• [Task to complete]:
Recast the rows below as a JSON list of strings, one string per line, leaving out blank lines and the pictures.

start Input records

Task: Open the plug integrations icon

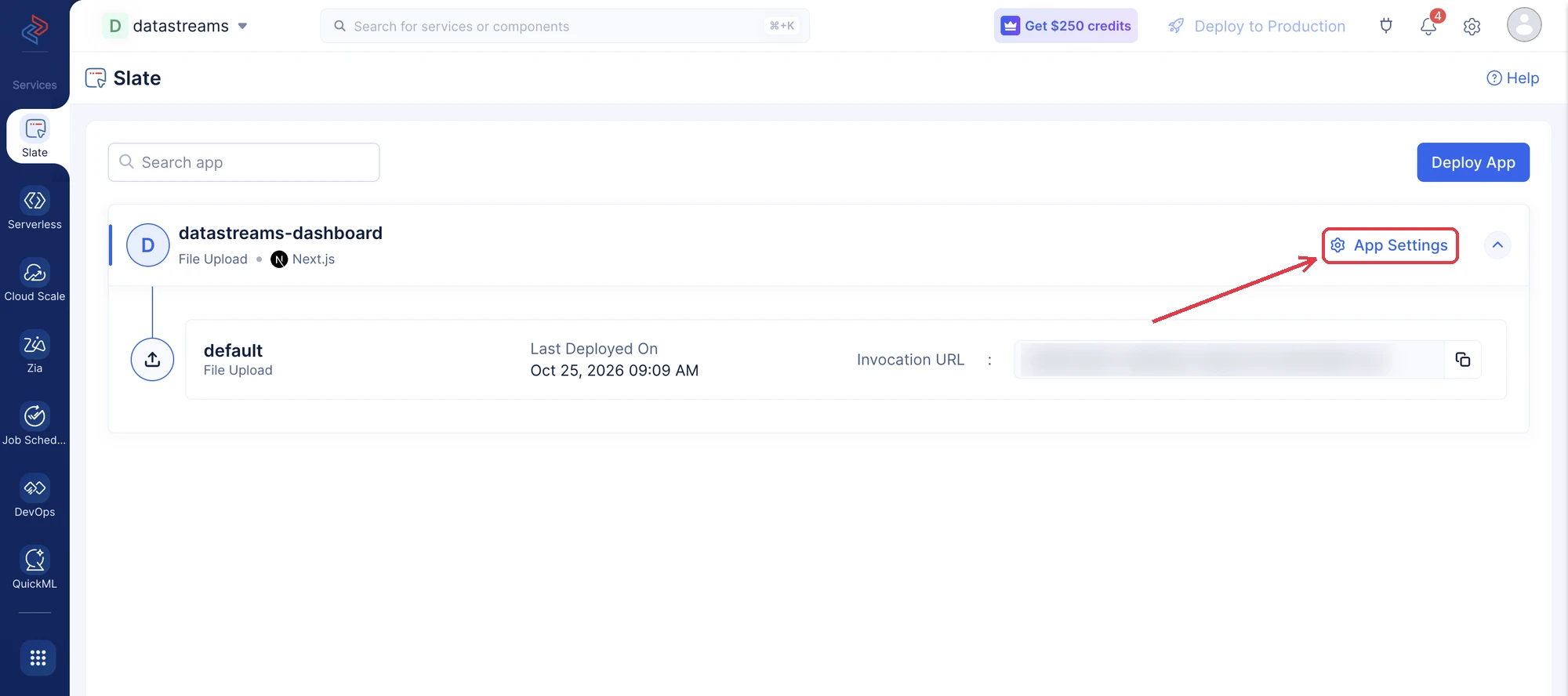Action: click(1386, 26)
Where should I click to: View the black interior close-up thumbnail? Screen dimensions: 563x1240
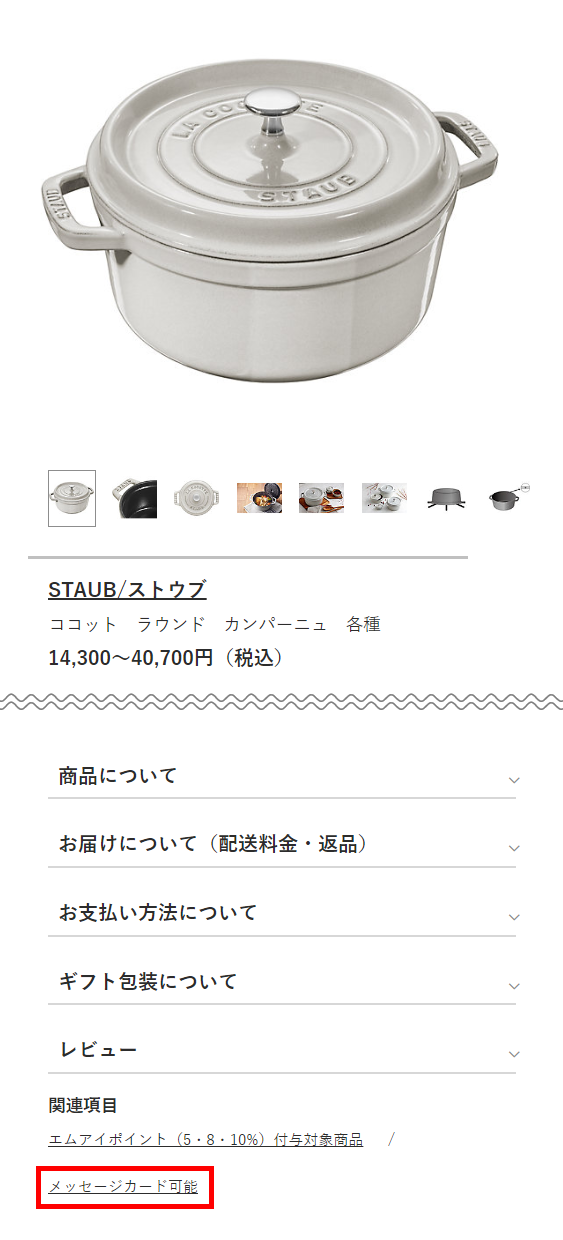pyautogui.click(x=134, y=498)
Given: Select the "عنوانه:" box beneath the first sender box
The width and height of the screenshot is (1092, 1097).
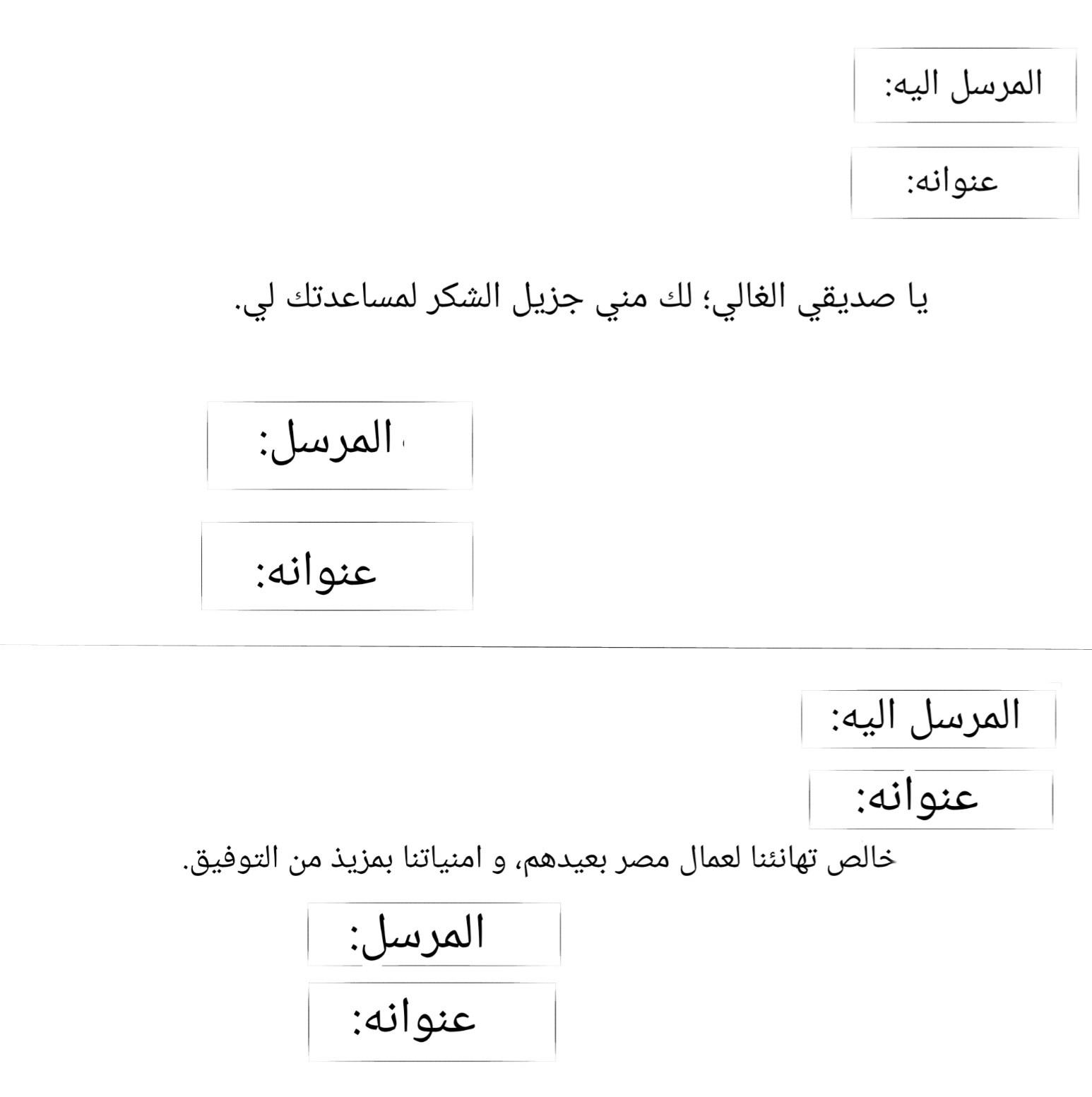Looking at the screenshot, I should [337, 566].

end Input records

• [Correct answer]:
[
  "Task: Open the plug integrations icon",
  "Action: click(1386, 26)",
  "Where should I click to: View the black interior close-up thumbnail? Screen dimensions: 563x1240",
  "pyautogui.click(x=134, y=498)",
  "Given: Select the \"عنوانه:\" box beneath the first sender box",
  "The width and height of the screenshot is (1092, 1097).",
  "Looking at the screenshot, I should [337, 566]."
]